A Dusk Network, honestamente, fez-me questionar se a atividade financeira alguma vez pode funcionar corretamente numa blockchain em que quase tudo é público.

Bancos, empresas e investidores não podem expor todas as transações, acordos ou detalhes sensíveis, então o foco da Dusk em privacidade aborda uma questão real.

O que eu entendi é que a Dusk é uma blockchain de camada-1 feita para aplicações financeiras. O seu padrão de Confidential Security Contract, conhecido como XSC, pretende apoiar títulos digitais, enquanto smart contracts confidenciais ajudam a manter as informações sensíveis privadas. A ideia parece prática porque os mercados financeiros precisam tanto de verificação quanto de confidencialidade.

O ponto é que privacidade não elimina o risco; ela muda onde o risco se encontra. Os usuários precisam confiar na criptografia da Dusk, no código dos smart contracts, na segurança da rede e na estrutura de conformidade. Ainda me pergunto como transações confidenciais podem ser auditadas com facilidade, como os reguladores irão interagir com elas e o que acontece se o sistema de privacidade falhar.

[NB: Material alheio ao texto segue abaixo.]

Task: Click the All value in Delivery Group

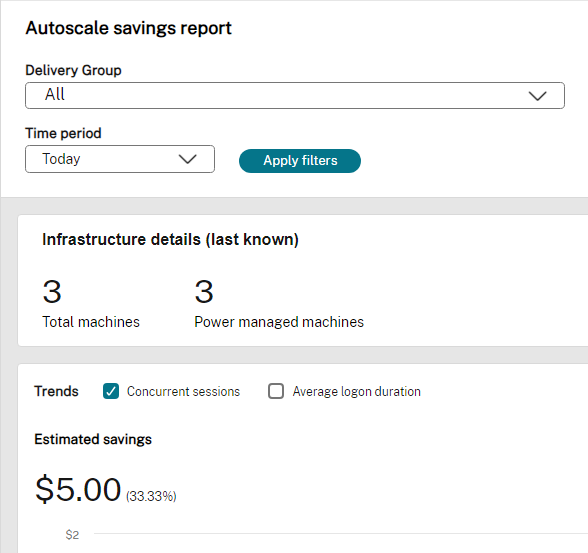Action: coord(55,94)
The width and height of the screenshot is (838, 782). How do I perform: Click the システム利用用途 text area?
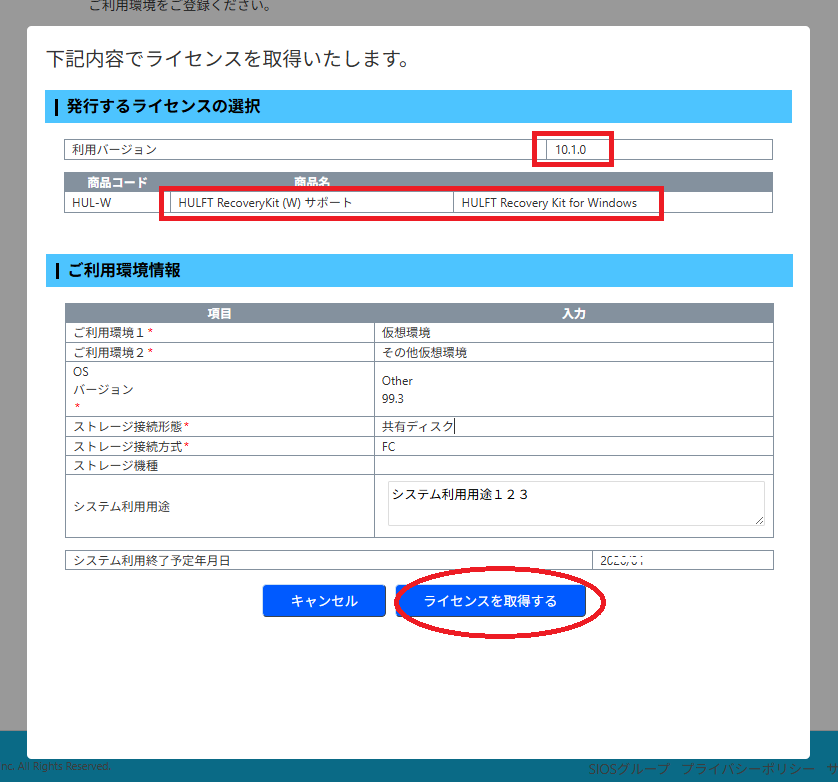point(576,504)
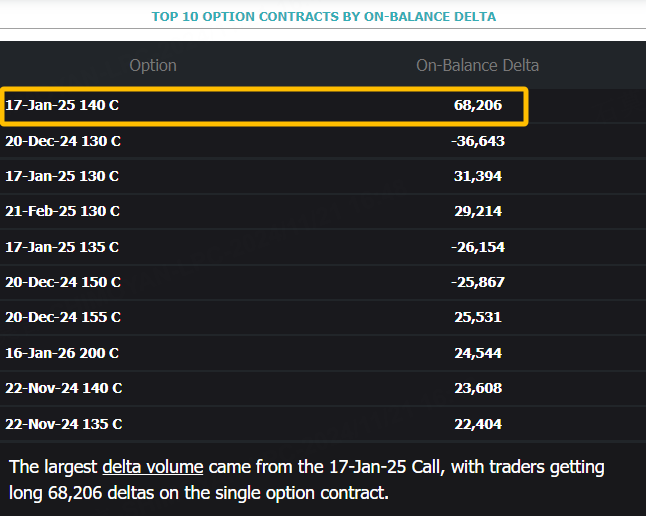646x516 pixels.
Task: Select the 17-Jan-25 130 C option
Action: click(x=62, y=176)
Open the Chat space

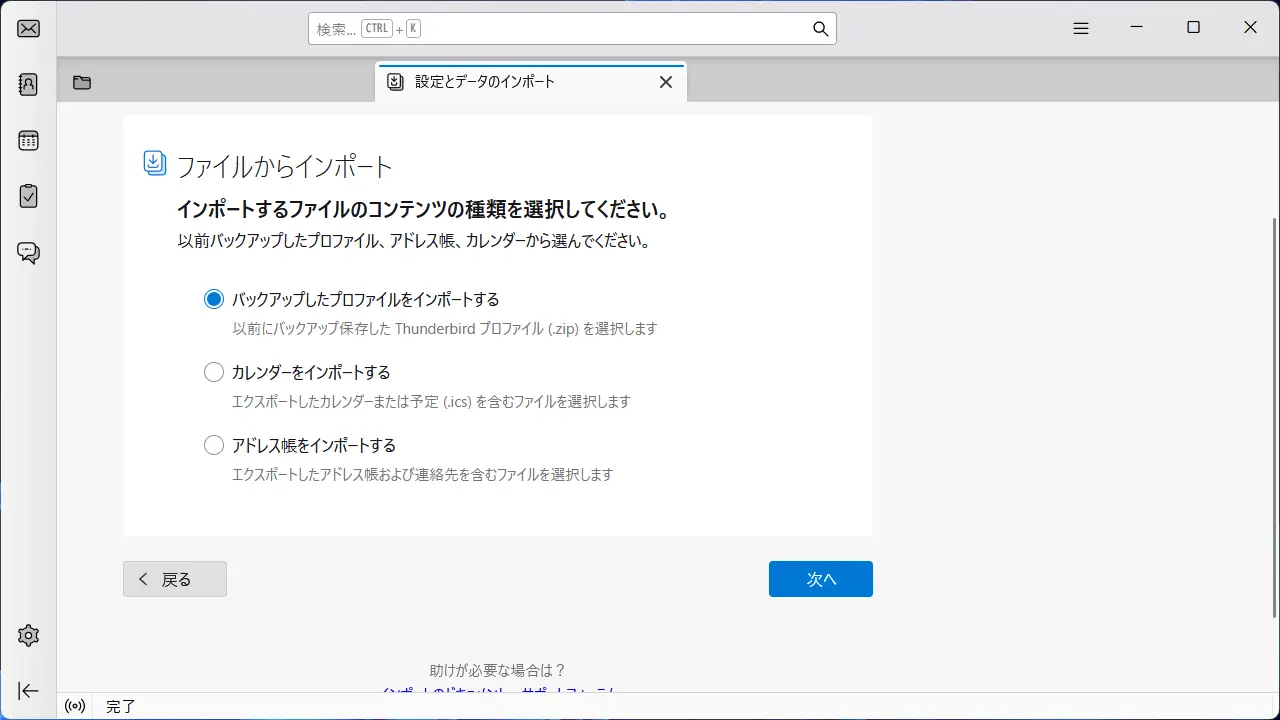(29, 252)
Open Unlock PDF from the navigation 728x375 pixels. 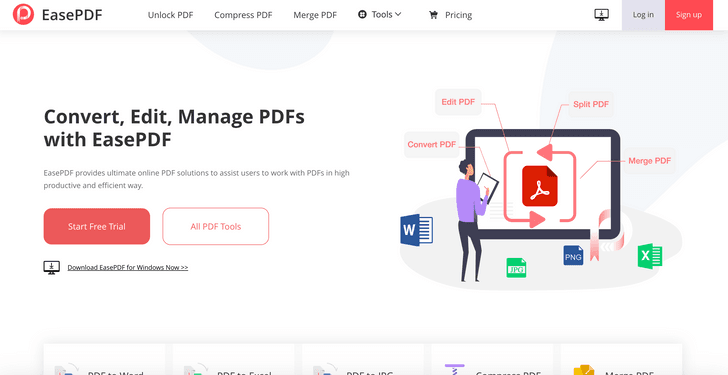click(x=170, y=15)
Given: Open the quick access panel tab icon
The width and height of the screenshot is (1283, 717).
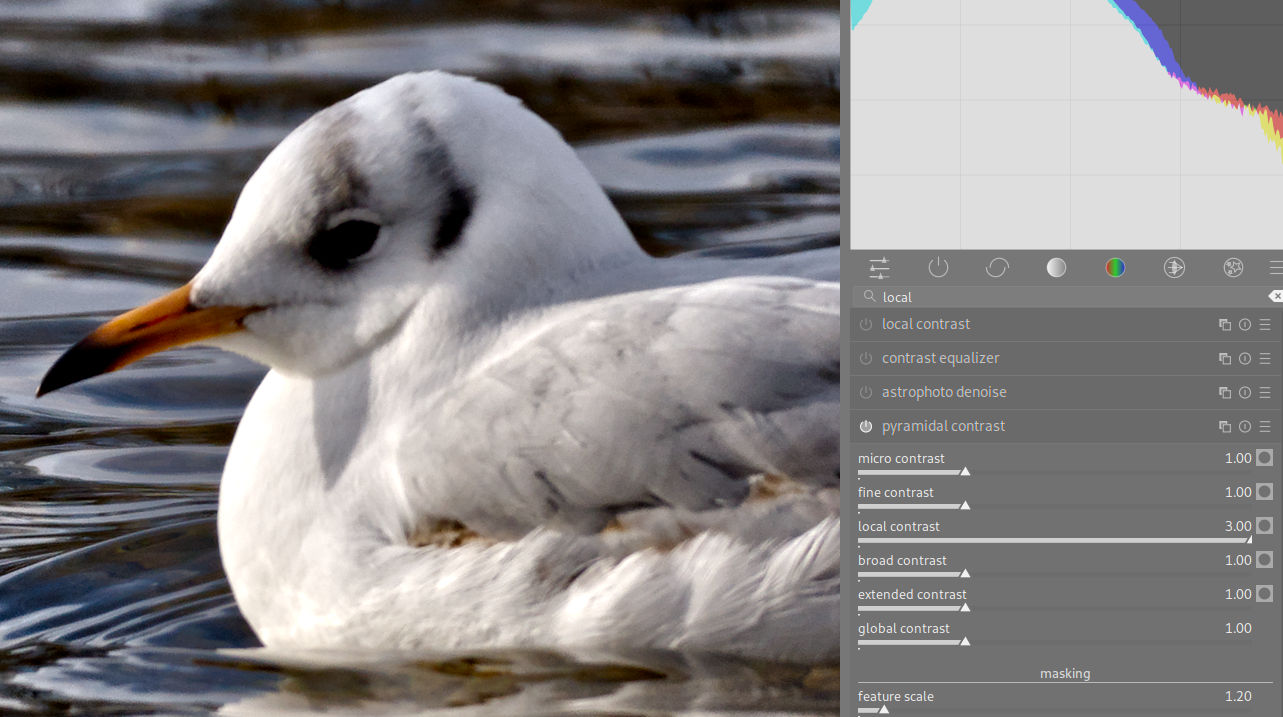Looking at the screenshot, I should pyautogui.click(x=879, y=268).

A Dusk só se torna realmente útil se instituições emitirem ativos por meio dela e se investidores realmente utilizarem esses ativos. Sem adoção de verdade, o XSC pode permanecer como um padrão técnico interessante em vez de fazer parte de um mercado financeiro em funcionamento.

No fim das contas, a Dusk parece estar trabalhando numa questão real de conflito entre transparência da blockchain e privacidade financeira. Se ela consegue equilibrar confidencialidade, regulação e uso prático ainda é a pergunta que continua voltando.